In my design proposal (well, it isn’t really a proposal because Julia is not going to change) x = updatex(x) would error every time update(x) did not return an Integer because x had to retain its input type.

But

function foo(x::AbstractfFloat)
  for i in 1:3
    x = updatex(x)

should allow updatex(x) returning Integers that would be promoted to float.

I think what Joaquim says that the language could behave differently, more akin to a type-annotated language. I think he is correct, it could. It just doesn’t, and this does not seem something fundamental for the majority of Julia programmers, because we seek type-stability anyways by following some patterns and using some linter/code analysis tools.

But in many scenarios it is not unreasonable to expect the languages to behave like that, and people like statically typed languages for this reason. What I wander is is there some possible macro that, given some syntax (new or existing), give the same level of type certainty a statically declared language provides. For example, if one writes something like:

function foo(x)
    local x::Int
    local y::Int
    x = y + 1
    z = 2y
    return z
end

From what I see, if x and y are assigned to values not convertible to Ints, this will error. Good. If there was an analysis that warned the user that he/she “forgot” to declare the type of z, then one would be almost there (or totally there?) in terms of statically typed analysis. It wouldn’t be bad to have some tool providing that kind of analysis and guarantees.

2 Likes

Thanks, I think it’s almost that. The difference is what I’m saying is that the above example should apply when input x is annotated. i.e. function foo(x::Int)

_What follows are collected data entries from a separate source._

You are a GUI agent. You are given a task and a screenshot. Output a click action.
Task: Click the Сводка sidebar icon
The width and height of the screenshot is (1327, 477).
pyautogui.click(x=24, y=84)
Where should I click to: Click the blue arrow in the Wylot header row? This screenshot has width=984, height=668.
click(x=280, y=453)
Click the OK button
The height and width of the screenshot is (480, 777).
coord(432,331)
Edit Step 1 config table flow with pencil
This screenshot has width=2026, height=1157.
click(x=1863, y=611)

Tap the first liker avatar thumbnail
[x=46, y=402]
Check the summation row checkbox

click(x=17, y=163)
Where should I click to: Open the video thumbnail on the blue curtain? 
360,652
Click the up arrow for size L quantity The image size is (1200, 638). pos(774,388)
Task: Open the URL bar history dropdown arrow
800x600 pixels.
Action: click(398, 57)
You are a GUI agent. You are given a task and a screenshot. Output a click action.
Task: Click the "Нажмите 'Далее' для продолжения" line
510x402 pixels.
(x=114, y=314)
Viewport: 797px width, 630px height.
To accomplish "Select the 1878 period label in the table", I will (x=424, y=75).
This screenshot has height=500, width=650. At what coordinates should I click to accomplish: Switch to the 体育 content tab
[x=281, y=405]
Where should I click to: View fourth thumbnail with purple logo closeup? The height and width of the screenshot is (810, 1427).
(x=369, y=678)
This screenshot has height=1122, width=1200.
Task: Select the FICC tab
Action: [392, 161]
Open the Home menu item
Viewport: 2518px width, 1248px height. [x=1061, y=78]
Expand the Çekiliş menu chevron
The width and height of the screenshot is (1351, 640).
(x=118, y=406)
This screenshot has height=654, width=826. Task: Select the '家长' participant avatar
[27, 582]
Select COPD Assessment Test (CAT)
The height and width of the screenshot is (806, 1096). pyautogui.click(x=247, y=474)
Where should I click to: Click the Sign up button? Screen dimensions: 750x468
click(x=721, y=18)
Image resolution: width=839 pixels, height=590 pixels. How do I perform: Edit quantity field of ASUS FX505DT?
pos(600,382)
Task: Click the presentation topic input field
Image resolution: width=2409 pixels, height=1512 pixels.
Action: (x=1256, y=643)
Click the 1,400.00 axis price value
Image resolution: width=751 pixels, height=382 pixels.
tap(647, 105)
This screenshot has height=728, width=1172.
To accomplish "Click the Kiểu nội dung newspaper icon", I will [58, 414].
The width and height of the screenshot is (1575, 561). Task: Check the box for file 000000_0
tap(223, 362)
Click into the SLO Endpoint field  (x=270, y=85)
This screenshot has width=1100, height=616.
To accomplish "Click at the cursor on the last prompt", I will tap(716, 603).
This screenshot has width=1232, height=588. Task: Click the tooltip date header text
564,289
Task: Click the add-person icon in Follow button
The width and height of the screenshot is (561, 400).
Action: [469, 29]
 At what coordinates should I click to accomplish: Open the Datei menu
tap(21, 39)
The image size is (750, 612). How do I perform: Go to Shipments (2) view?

Which is awful for a dynamically typed language, and also not what a statically typed language would do. A statically typed language restricts to concrete types so it would be more akin to x::typeof(x) = x I said earlier, not x::Integer = x. The latter isn’t necessarily type-stable, either, there are many Integer types.

1 Like

Yes, it could be for the annotated input and output foo(x::Int)::Int, for example. But that is very limited in terms of type stability, because inside the function one would still be able to define other variables that change type at will. Thus, I was going a little bit further and requiring all variables to have their types explicitly declared. If that was combined with generic inputs, like:

function foo(x::T)::T where {T<:Real}
    local x::T, y::T, z::T
    y = x + one(T)
    z = x + y
    return z
end

and something/some tool can throw a warning if any of the variables inside foo is not declared or may assume a wrong type, that would be nice.

But why we do not have that already? Because, I think, that is not much different from having simply

function foo(x::T) where {T<:Real}
    y = x + one(T)
    z = x + y
    return z
end

and use JET, Cthulhu or @code_warntype to check for type instabilities for a specific set of inputs, without the variable declaration boilerplate.